Submit site maps to the major engines. It gives robots a legitimate list of URLs to follow.
Next time, you can also password-protect the entire testing directory through your hosting account control panel.
I allways use a testserver locally and f that can't be done I use a domain I use for hobby and testing purposes
Good suggestions. I didn't know how quick a response you get w/ sitemaps and robot.txt when change from noindex to index.
In other words, I'm curious to know if initially creating a noindex would hurt SEO efforts after we launch a site.
When you build your development environment use the noindex robots file. When you launch the live site, don't include it.
put it in a test folder if you have it on a/the server..a robots.txt file will keep the nice bots out. Once you go live, adjust or delete the robots file AND add an ht acess file for a custom 404 error page with a link or some other redirect to your new home page. delete the test folder. Then submitt your site to the search engines once its "live" to be crawled. It has never taken more than a few days for a site to get indexed in my experience this way. the ht access file for custom 404 page will get them back to the real site if they follow an old link that was indexed etc.

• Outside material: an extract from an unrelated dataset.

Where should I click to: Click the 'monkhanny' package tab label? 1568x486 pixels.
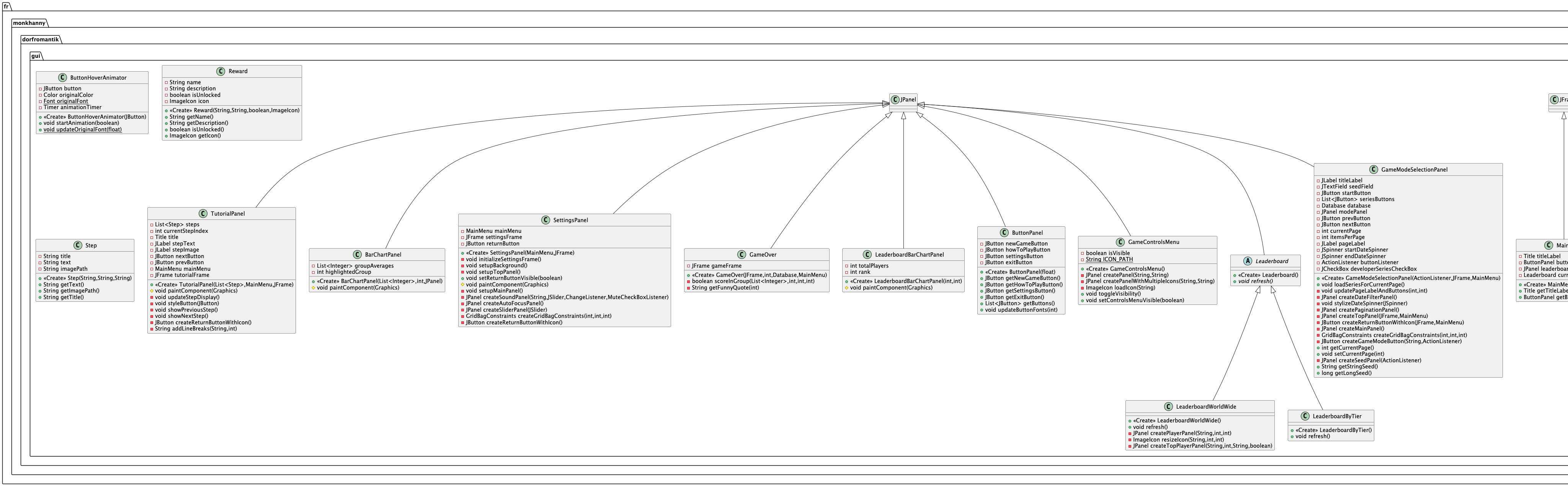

If you need or want to keep the test site on the server (as a backup etc) then you must block it from being crawled, and rename the path so any exisiting links will not work and trigger your custom 404 error page. If google (or others) crawl your site and there is alot of identical content, it will hurt your seo quite a bit.
Sitemaps (html and xml) really help robots know where to go, and robots.txt files (or meta tags) will keep content from getting indexed very well. Every site should have custom error pages anyway, but these will really help your visitors get where they need to be if old content was accidentally indexed and removed.